## Instructions to follow
Copy the material below word for word, from the line with "coordinates (14, 78)." to the line with "center [9, 244].", both lines included.

## Data provided
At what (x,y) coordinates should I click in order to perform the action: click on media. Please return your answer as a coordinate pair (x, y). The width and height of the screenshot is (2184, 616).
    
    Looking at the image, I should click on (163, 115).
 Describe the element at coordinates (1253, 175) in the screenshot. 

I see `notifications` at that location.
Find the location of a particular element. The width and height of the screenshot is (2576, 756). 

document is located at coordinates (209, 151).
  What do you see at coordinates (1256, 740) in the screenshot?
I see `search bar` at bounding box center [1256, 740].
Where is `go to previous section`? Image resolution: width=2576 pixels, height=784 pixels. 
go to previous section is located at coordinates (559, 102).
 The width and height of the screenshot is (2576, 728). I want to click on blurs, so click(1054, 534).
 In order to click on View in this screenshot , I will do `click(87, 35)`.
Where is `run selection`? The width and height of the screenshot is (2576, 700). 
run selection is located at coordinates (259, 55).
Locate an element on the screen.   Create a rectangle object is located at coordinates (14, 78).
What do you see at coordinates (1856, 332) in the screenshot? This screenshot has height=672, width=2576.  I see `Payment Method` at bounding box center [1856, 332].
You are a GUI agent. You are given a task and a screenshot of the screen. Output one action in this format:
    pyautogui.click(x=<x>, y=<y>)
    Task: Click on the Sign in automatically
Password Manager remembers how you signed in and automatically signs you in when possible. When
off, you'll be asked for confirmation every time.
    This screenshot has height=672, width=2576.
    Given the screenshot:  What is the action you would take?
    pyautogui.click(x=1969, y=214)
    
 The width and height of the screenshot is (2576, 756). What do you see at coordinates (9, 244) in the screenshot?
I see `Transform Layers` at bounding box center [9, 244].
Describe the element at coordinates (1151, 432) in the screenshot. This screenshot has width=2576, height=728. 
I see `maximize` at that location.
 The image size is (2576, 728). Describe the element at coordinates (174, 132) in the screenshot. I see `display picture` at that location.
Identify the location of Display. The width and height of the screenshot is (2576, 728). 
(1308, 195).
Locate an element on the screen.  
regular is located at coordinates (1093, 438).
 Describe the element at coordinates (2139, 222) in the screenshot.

## Result for this exercise
Locate an element on the screen.   Create a rectangle object is located at coordinates (14, 78).
What do you see at coordinates (1856, 332) in the screenshot? This screenshot has height=672, width=2576.  I see `Payment Method` at bounding box center [1856, 332].
You are a GUI agent. You are given a task and a screenshot of the screen. Output one action in this format:
    pyautogui.click(x=<x>, y=<y>)
    Task: Click on the Sign in automatically
Password Manager remembers how you signed in and automatically signs you in when possible. When
off, you'll be asked for confirmation every time.
    This screenshot has height=672, width=2576.
    Given the screenshot:  What is the action you would take?
    pyautogui.click(x=1969, y=214)
    
 The width and height of the screenshot is (2576, 756). What do you see at coordinates (9, 244) in the screenshot?
I see `Transform Layers` at bounding box center [9, 244].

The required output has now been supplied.